══ Text shown
Monday, September 19, 2005

All aboard ...

Paul Theroux's The Great Railway Bazaar chronicles a train trip Theroux took from Britain to Japan and back, aboard such romantic-sounding routes as the Orient Express, the Khyber Pass Local, and the Trans-Siberian Express. Theroux began his trip on this date in 1973, departing London's Victorian Station.

Sunday, September 18, 2005

The priniciple of subsidiarity (revisited) ...

Last week, after posting a little something about King Canute, I found myself in a most interesting discussion of the principle of
subsidiarity and how it pertained to events following Hurrican Katrina. Now I am beginning to discover that more and more people seem to agree with what I was trying to get across. Glenn Reynolds has some pertinent commentary
here. Note especially his link to a blogger from Japan. Two key paragraphs:

Well, I will tell you as someone who has lived here for a decade: what you hear about disaster preparedness ALWAYS involves local intiatives. Sometimes, municipal governments are involved; other times, it's smaller public institutions. 1 September, the anniversary of the Great Kanto Earthquake of 1923, was Disaster Prevention Day here. Apparently, over a million people participated in demonstrations and drills and things. Our apartment building's management company distributed leaflets to our mailboxes, outlining what would happen if a quake hit and our building were declared unsafe until inspection. New survival gadgets are always cropping up in human interest features on NHK.
════
● Set of tasks
**1.** Name every train route that the blog posts identify by name.
**2.** In the blog posts, which anniversary falls on 1 September?
**3.** Write the next part of the blog posts, starting after their final sentence.
══ Information provided
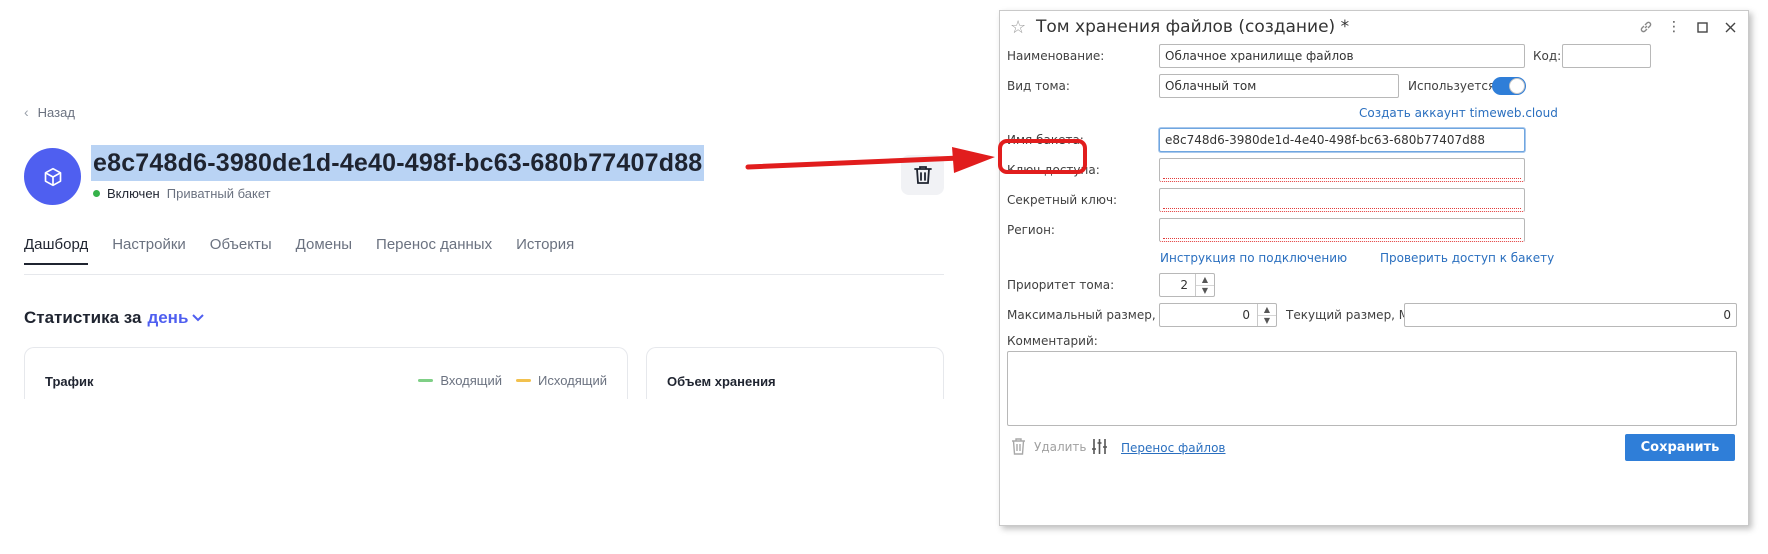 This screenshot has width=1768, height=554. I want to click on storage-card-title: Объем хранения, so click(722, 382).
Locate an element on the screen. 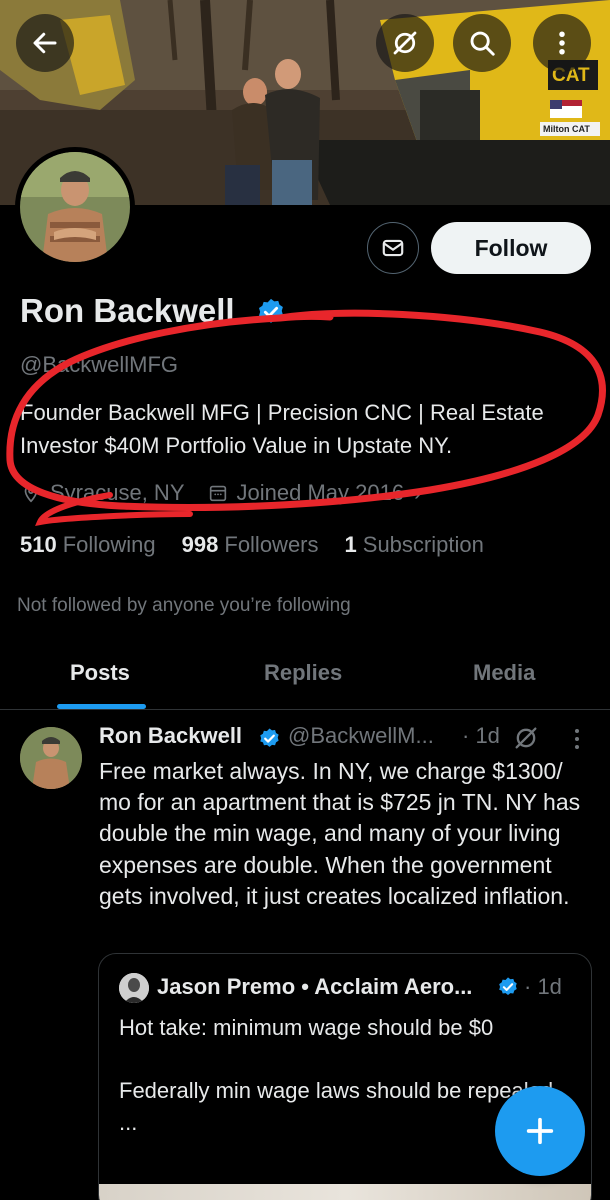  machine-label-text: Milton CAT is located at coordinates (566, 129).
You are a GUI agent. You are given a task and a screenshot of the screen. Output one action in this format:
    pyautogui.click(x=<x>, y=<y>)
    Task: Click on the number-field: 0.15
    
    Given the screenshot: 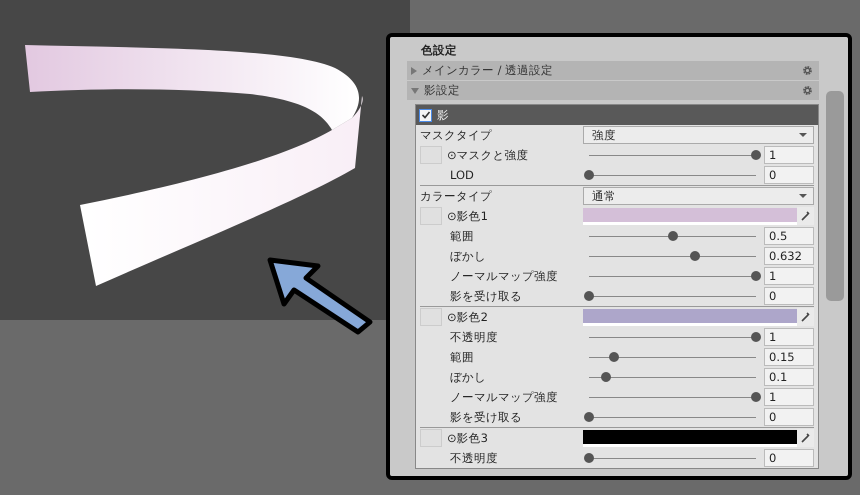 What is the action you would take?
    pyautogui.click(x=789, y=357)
════
● Answers for the exercise
**1.** Orient Express, Khyber Pass Local, Trans-Siberian Express

**2.** 1 September is the anniversary of the Great Kanto Earthquake of 1923.

**3.**
In Japan, what we're told is this: A disaster may render you unreachable. It may cut you off from communication networks and utilities. The appropriate government agencies (starting at the neighborhood level and moving upward depending on the magnitude of the damage) will respond as quickly as they can, but you may be on your own for days until they do. Prepare supplies. Learn escape routes. Then learn alternate escape routes. Know what your region's points of vulnerability are. Get to know your neighbors (especially the elderly or infirm) so you can help each other out and account for each other. Follow directions if you're told to evacuate. Stay put if you aren't. Participate in the earthquake preparation drills in your neighborhood.

But, as they say, read it all.

Saturday, September 17, 2005

What's in a word?

SciFi author Dafydd ab Hugh, a frequent guest blogger, now has a blog of his own, on which he has posted a most interesting piece about how language frames thought.

Thursday, September 15, 2005

The dangers of certainty ...

Some years ago I attended a lecture given by John Polkinghorne, the physicist and Anglican priest, at the Center for Theological Inquiry in Princeton. Father Polkinghorne prefaced his answer to one of the questions that was put to him afterward by saying that all of the most interesting questions did not admit of a simple, conclusive answer. That, he said, was what made them interesting.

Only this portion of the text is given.